The requirement of 3rd party applications to be considered a smartphone is borderline idiotic. 3rd party applications exist on the Blackberry, etc. because the default applications lack some features.
The apps included by default on the iPhone do not lack for much of anything.
First, The iPhones I’ve played with are quiet great. Definitely the best outside the Sidekick for web browsing.
The 3rd party apps for Blackberry are so varied though. I don’t ever expect a medical terminology or legal professional dictionary to be available for iPhone for now. I never expect a real time futures market push browser on iPhone because the iPhone won’t have secure enough encryption for brokerages to trust it to write apps for it. I highly doubt iPhone will have integrated GPS geotracking for farmers on tractors. Citrix push server virtualization. Major corporations have fully mature salesforce applications suites. Oracle, Peoplesoft, SAP, Salesforce.com and a few other database IT corps have fully mature DBA, administration and sales suites for RIM PDAs.
Will Apple ever go after the Novell and IBM Lotus market? I doubt it.

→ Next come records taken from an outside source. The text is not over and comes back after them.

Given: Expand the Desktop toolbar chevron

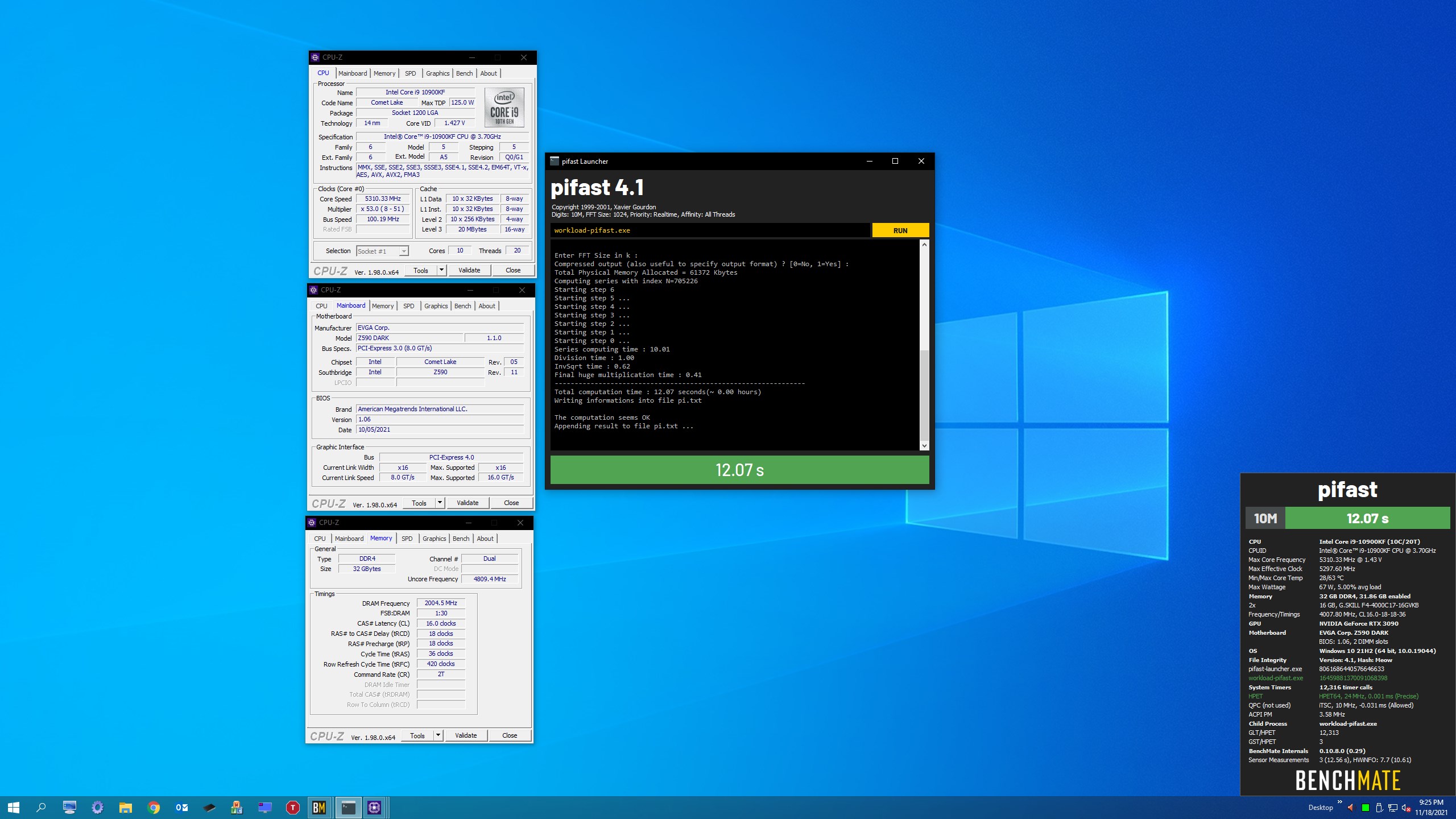Looking at the screenshot, I should point(1339,803).
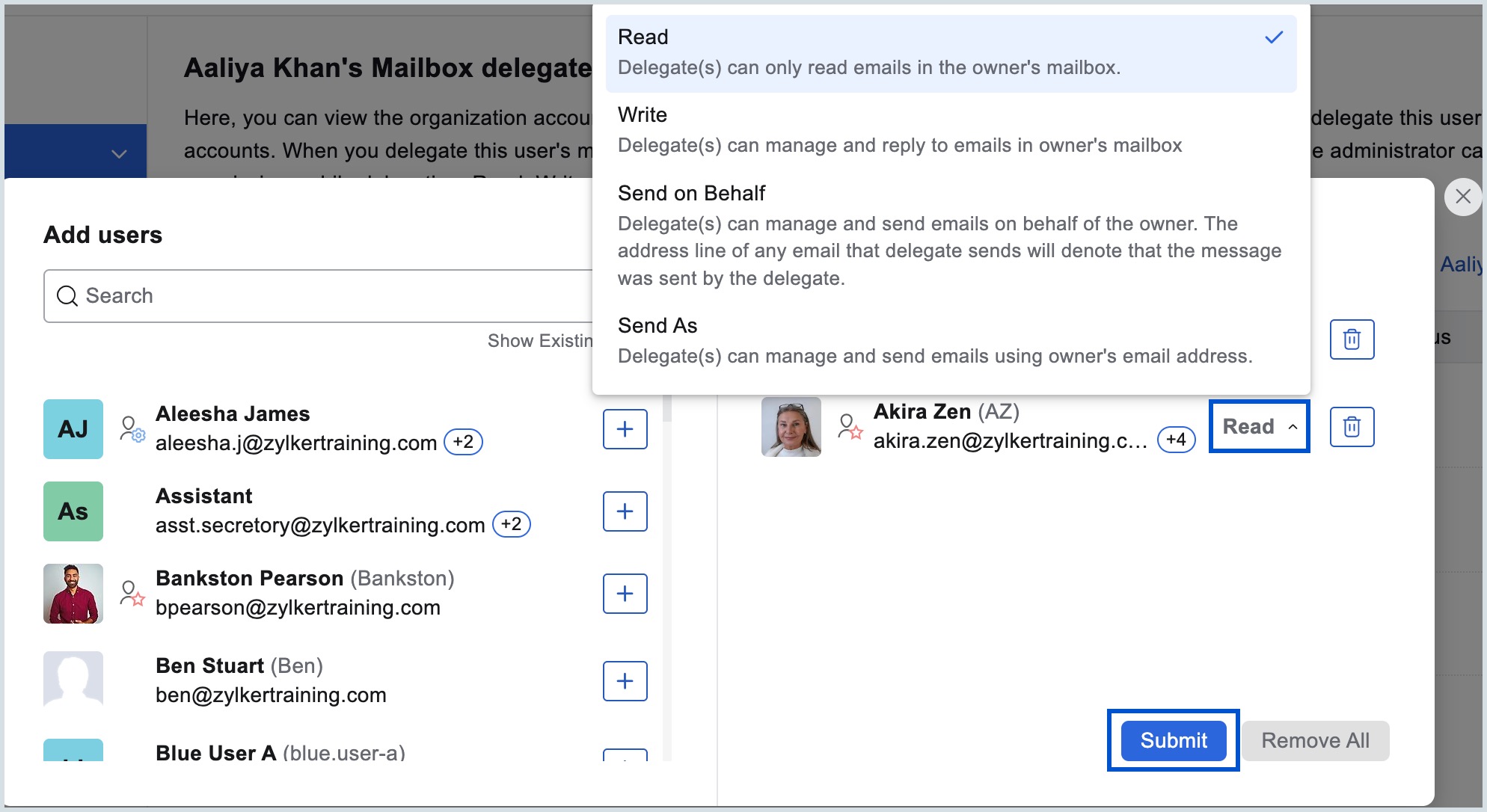Select Write permission option
The image size is (1487, 812).
950,130
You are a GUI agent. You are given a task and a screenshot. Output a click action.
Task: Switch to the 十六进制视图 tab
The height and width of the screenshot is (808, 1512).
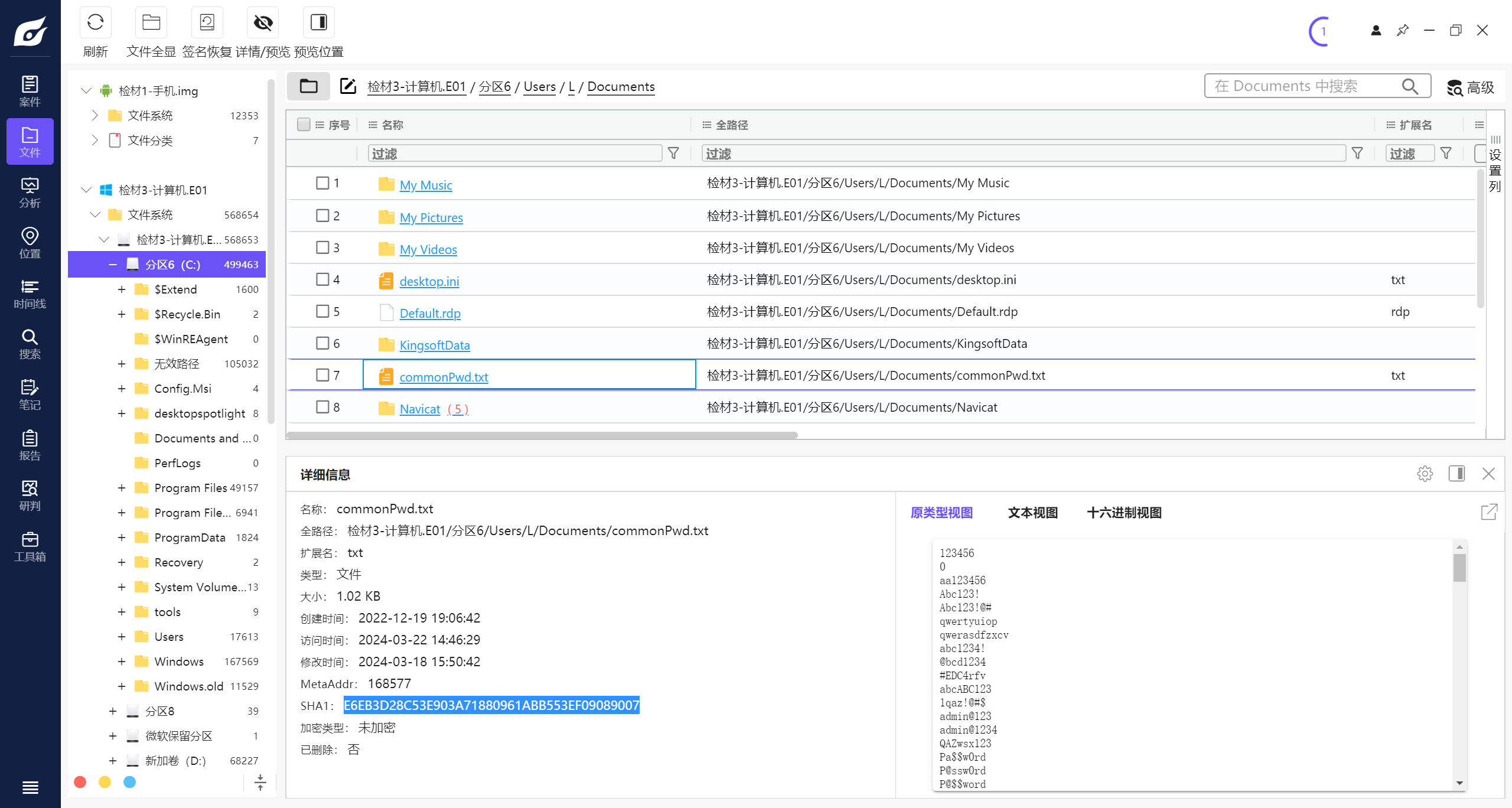point(1124,513)
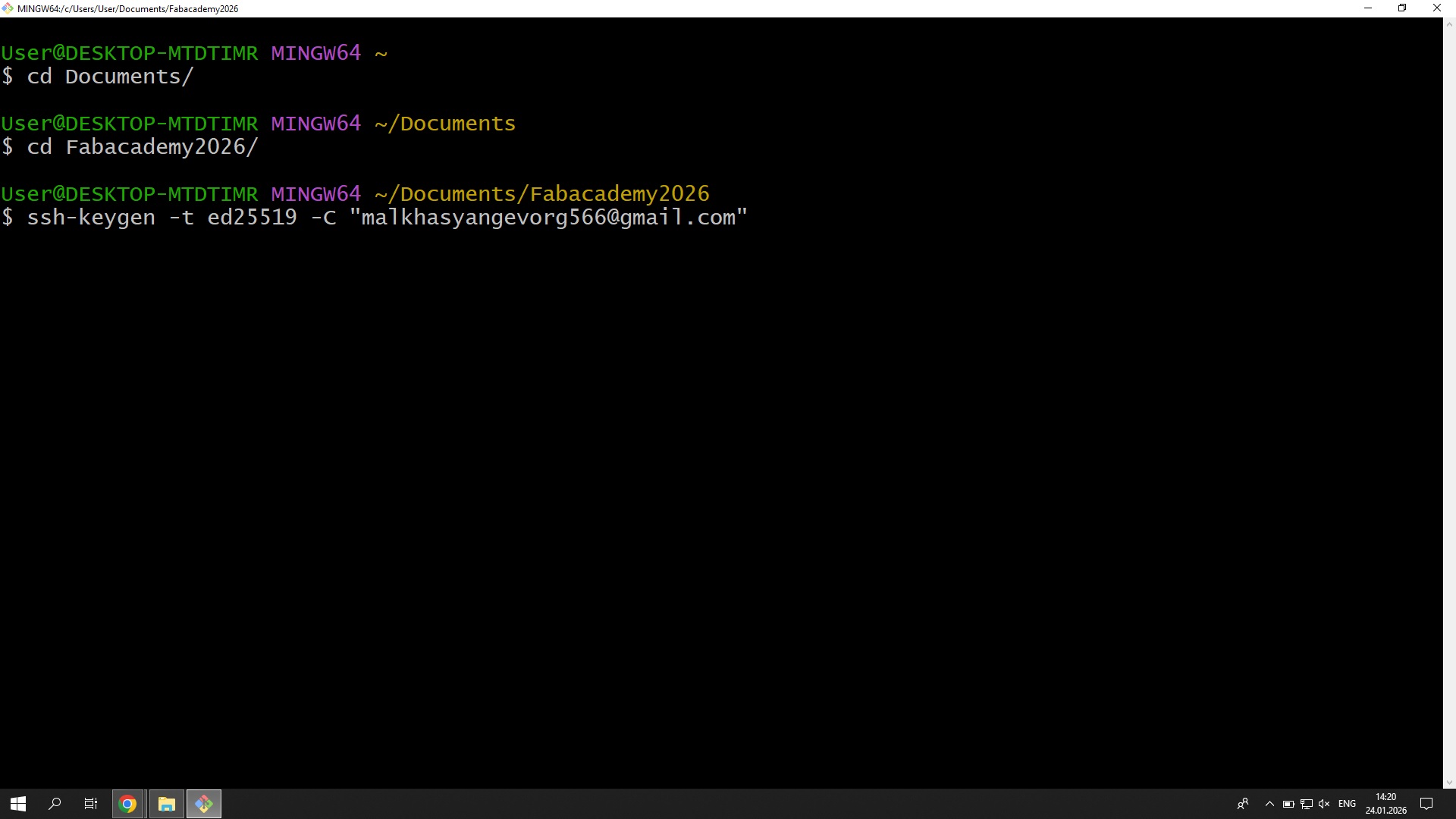Click scrollbar down arrow in terminal
The image size is (1456, 819).
click(x=1449, y=783)
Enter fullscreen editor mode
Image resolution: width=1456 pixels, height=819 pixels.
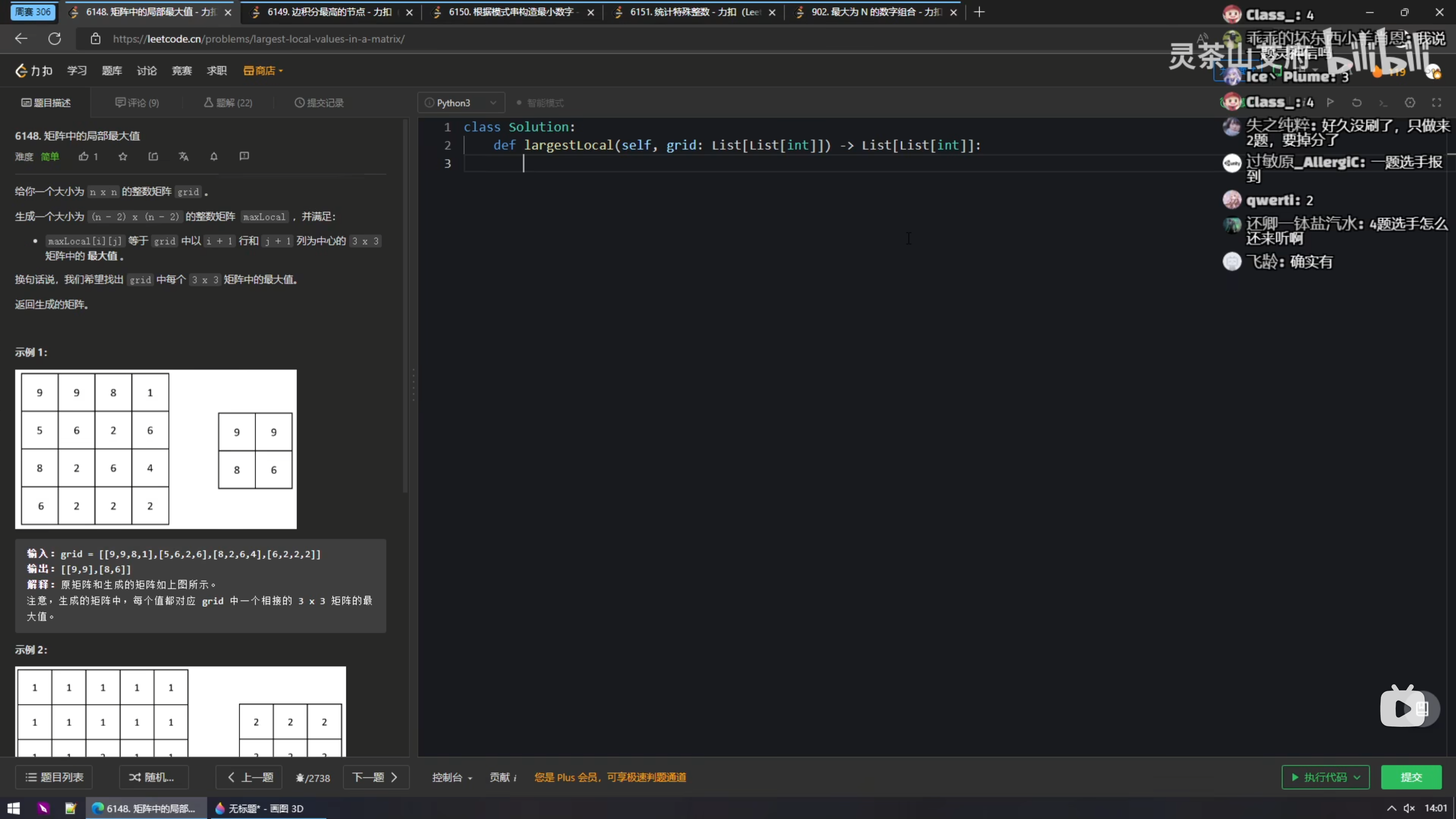pyautogui.click(x=1436, y=102)
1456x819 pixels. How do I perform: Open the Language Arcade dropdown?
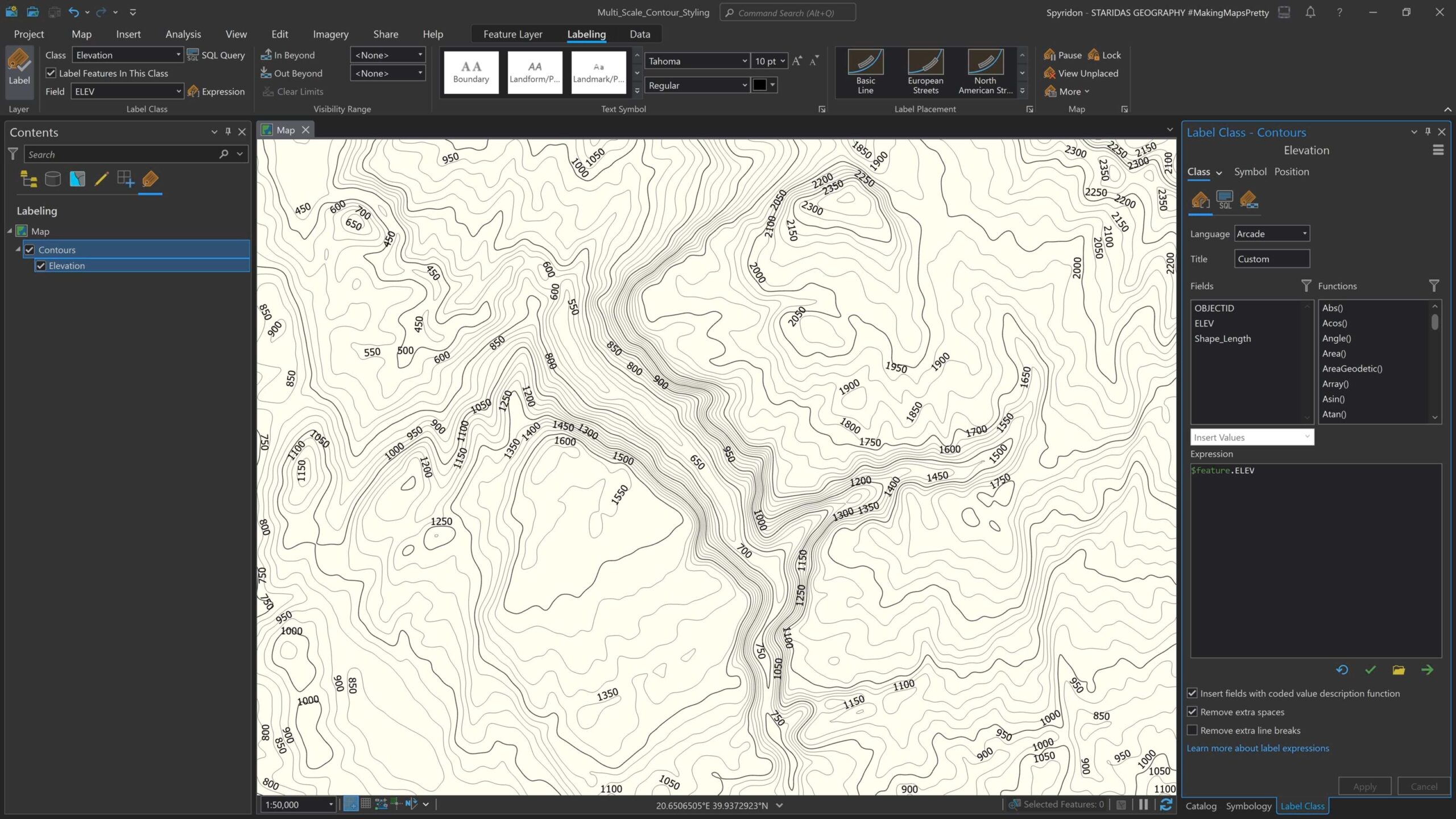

Will Apple ever acquire DoD encryption certification? Not any time soon.
Will Apple have true encryption? Hard to say yet.
Just as Apple survived for a decade due to a small core of niche audio and visual software developers and their user base clung to Macs, Blackberry is never going to lose the corporate customer base. I’m sure hip small companies in AT&T coverage areas will roll over to iPhones and write it off for IT expenses, but I really can’t see IT departments in large companies shelling out the cash for 3G iPhones for quite some time.
RIM 8120’s cost $99 per unit if you buy 100+ at wholesale. You can use VOIP over WiFi and 3G today on the Cingular network.
8GB iPhones cost $299ish each for 60+ pieces at wholesale right now. Jobs and Cingular are shafting customers by crippling the WiFi and 3G Voip options.
Wow. I know a whole lot of techies who would vehemently disagree with you. There have been a lot of people screaming for Apple to open the iPhone. I’m glad they finally did it; should’ve been the plan since Day One.